Closed BenPashley closed 1 month ago
Thank you for your interest.
The DINOv2 (CLAM) extractor provides initial feature representations (which are saved in your storage as .pt files). And each of these .pt files has a shape of (sequence_length, hidden_dim), in which sequence_length is the number of patches of a WSI, and the hidden_dim of DINOv2 is 1024.
Using these pre-extracted features as input, the hierarchical visual encoder module further processes them to obtain better representations.
As indicated in the paper, the hierarchical visual encoder module's final output is a tensor with shape (region_number, hidden_dim), which pools the input sequences into several region representations. And this is not implemented in CLAM. (Because generally when we talk about feature extraction, we mean the pretrained feature extractors like DINOv2. While the hierarchical visual encoder should be seen as a multi-instance learning method.)
If you want to include this hierarchical visual encoder into feature extraction procedure, then you might need to take out this module from histgen_modules.py and implement it in CLAM.
Many thanks. I was a little confused by the visual extractor class initialised in the HistGenModel and not used? I thought this was involved.

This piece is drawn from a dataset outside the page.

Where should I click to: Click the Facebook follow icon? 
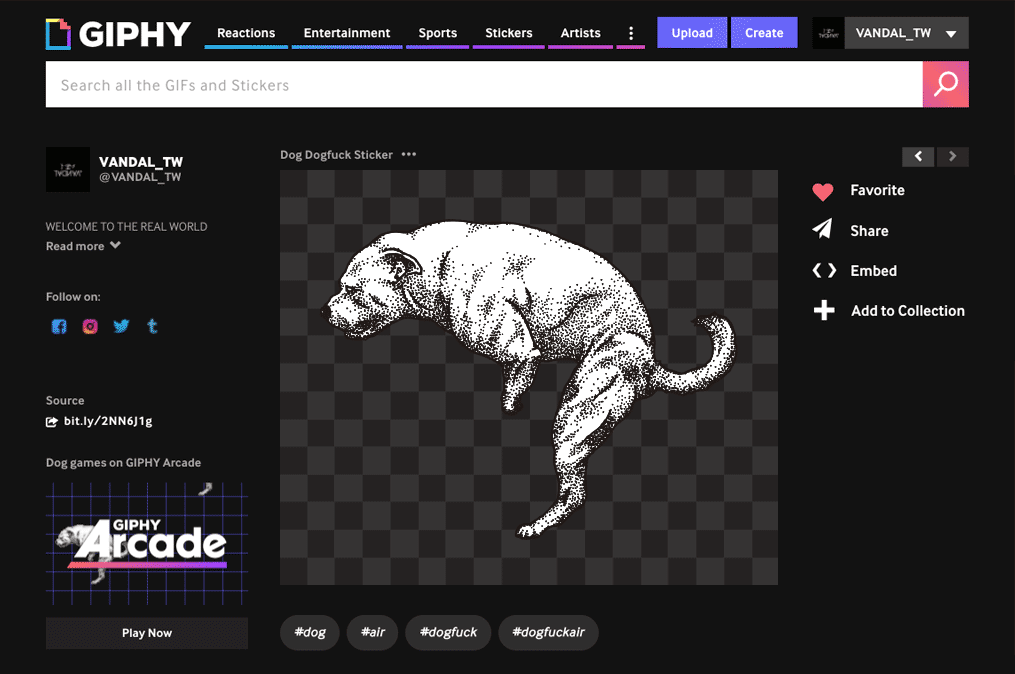[x=59, y=326]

So, I've trained the model using your weights and extracted features and the results are not quite what I was expecting. I appreciate that the wording will not be that concise as it's based upon abbreviated text from your ground truth pre-processed reports, but it still doesn't appear accurate and quite mixed (I've had a senior histopathogist review). Would you mind checking the attached files and letting me know if these are similar to your own results?

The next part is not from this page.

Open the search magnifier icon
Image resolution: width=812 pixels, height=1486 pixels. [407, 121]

Hi, for your first question, the visual extractor class is not used and it's a legacy class. Maybe in the future we will refactor the code and remove it to improve readability.

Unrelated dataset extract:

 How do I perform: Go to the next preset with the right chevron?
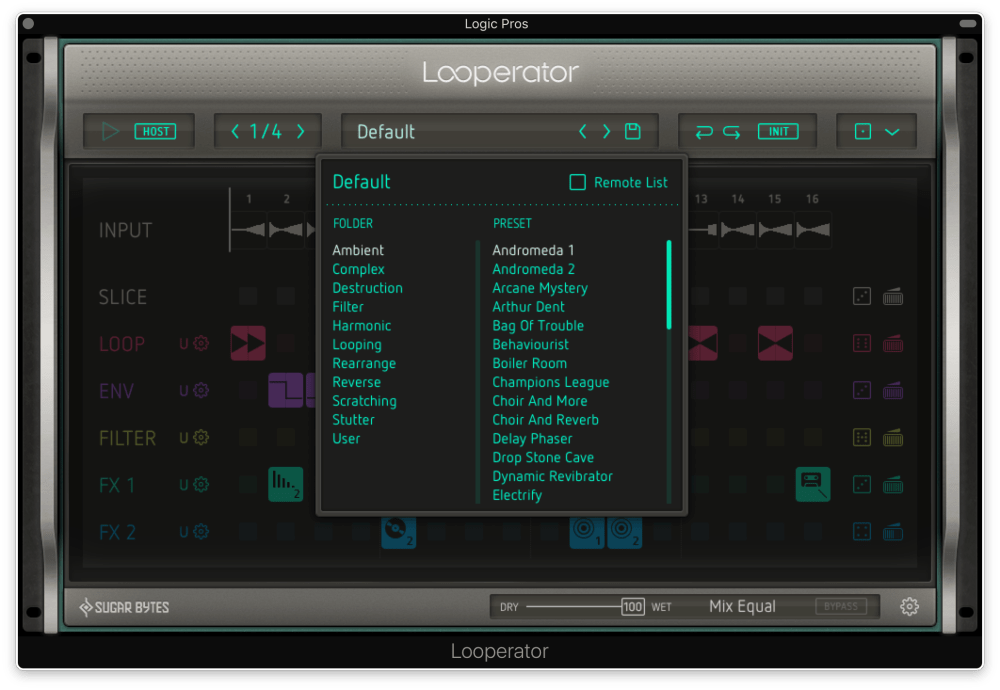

For your second question, the reason why the generated reports seemed not accurate and quite mixed is that the ground truth is not good enough. The provided ground truth should be further processed to improve its readability. However, during the time we finished this work, we only used the provided version of ground truth. Therefore, a suggestion is, to use language model APIs to further preprocess the ground truth reports (for TCGA). And you could also train your own model if you have private WSI-report paired data. In short, the performance of the report generation model relies heavily on the given ground truth.
Hello again,
You have previously mentioned..
'we assume that DINOv2 provides good enough initial features. Yet for report generation, more delicately designed visual encoding procedure is needed. That's why we proposed the hierarchical visual encoding module to learn the features of WSI in both fine- and coarse-grained ways.'
Could you explain how I can generate embedding using the visual encoder module and CLAM (or otherwise). I don't see any example of this in your code? I'm very interested in leveraging your framework with my own dataset for further evaluation.